What did you find challenging about working on the translation? 

It was challenge to make sure we always stayed true to the tone of Reda's writing, particularly the humour that underpins everything in the book and which is so crisp and alert and never-ever-ever-ever twee. And then there are all sorts of interesting quirks to Indonesian – as of course there must be with any language – but I remember getting particularly flummoxed by certain Indonesian exclamations like 'wah' (which sort of means gosh/wow/heck/well...) and 'aduh' (oh dear/oh no/poor you/poor me/ouch). These words have such particular senses/implications in Indonesian depending on the context (and I was also struck that the way they are uttered is also crucial – they're often articulated with a particularly musical/theatrical ring) and I remember thinking: the English language just doesn't get quite this. (Aduh.)

Why do you think it's important for children to read books in translation? 

Reading in translation really helps transport us beyond those little bubbles of familiarity that we can so easily float about in.

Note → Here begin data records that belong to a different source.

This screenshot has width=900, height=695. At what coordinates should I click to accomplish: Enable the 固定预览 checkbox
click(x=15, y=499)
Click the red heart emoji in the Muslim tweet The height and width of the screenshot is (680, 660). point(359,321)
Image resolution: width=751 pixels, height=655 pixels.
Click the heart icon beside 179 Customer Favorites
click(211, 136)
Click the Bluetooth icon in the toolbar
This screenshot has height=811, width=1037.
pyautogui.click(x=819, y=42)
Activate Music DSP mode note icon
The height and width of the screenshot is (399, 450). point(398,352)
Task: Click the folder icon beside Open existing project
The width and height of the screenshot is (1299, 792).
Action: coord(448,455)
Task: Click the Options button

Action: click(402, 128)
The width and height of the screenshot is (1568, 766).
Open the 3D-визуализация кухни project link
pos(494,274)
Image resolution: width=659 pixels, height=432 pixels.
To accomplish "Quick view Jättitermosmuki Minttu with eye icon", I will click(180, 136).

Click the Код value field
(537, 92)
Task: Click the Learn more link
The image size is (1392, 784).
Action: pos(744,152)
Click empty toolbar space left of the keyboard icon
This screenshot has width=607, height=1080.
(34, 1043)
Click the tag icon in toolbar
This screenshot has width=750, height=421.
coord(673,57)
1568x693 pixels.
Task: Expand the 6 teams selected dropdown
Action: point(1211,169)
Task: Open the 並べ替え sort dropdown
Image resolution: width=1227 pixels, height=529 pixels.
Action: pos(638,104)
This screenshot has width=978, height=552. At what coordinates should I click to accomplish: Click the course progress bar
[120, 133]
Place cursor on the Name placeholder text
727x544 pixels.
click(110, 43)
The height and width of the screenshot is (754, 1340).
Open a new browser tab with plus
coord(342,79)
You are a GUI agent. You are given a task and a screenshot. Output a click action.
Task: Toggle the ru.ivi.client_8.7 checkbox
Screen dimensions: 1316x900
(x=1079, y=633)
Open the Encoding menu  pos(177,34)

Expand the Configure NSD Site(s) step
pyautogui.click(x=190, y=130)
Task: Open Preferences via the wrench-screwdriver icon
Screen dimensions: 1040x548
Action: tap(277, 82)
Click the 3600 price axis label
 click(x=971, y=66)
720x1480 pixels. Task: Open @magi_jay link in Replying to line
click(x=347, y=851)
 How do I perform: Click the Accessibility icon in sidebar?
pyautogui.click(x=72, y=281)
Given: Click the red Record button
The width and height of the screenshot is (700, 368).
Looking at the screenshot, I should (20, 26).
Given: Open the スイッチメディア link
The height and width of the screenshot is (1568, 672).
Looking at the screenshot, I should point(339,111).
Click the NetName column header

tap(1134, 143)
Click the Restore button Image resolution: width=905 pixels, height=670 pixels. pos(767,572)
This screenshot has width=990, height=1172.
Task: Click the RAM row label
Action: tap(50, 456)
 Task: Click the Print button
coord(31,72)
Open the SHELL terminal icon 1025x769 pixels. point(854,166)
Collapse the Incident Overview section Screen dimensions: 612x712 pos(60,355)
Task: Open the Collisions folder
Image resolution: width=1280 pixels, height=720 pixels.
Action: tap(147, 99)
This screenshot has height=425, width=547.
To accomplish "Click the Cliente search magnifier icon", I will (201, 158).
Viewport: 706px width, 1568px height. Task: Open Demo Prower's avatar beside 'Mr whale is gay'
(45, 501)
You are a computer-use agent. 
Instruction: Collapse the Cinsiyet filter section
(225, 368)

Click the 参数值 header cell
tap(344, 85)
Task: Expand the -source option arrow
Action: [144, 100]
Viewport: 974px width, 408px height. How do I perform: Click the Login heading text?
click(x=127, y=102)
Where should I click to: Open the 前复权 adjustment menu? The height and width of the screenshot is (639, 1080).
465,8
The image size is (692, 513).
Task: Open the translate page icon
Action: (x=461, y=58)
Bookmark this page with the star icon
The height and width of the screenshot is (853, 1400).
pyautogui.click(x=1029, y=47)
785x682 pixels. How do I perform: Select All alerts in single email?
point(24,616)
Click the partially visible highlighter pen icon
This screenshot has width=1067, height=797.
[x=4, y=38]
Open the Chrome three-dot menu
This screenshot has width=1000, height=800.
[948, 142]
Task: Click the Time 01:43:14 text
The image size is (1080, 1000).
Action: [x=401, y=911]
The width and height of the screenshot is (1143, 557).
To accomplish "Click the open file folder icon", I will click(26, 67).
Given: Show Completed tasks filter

Books in translation remind us that there are zillions of different sorts of lives and give us amazing access to different ways of thinking and being, which seems so very crucial. At any stage in life. But of course the sooner better.

What are your favourite books in translation? 

I read The Vegetarian by Han Kang (translated by Deborah Smith) a couple of months ago and still haven't really recovered. I've loved devouring everything by Elena Ferrante (translated by Ann Goldstein). And I have loved W.G. Sebald's books (as translated by Michael Hulse and Anthea Bell) since I was a student and only wish he could have lived until he was 107 and kept on writing his strange and wonderful works.

Buy The Adventures of Na Willa (£8.99) from our webshop here.

Kate Wakeling is a poet and musicologist. Her debut poetry collection for children, Moon Juice, won the CLiPPA in 2017 and was nominated for the Carnegie Medal. A pamphlet of her poetry for adults, The Rainbow Faults, is published by The Rialto. Kate studied music at Cambridge University and holds a PhD in Balinese gamelan music from SOAS. She is writer- in-residence with Aurora Orchestra.

Twitter: @WakelingKate

A quick interview with Ikhda Ayuning Maharsi Degoul, co-translator of 'The Adventures of Na Willa'

It's launch week for our latest childrens book, The Adventures of Na Willa, a collection of stories about a little girl growing up in Surabaya, Indonesia. Here's a quick interview with one of the translators, Ikhda Ayuning Maharsi Degoul!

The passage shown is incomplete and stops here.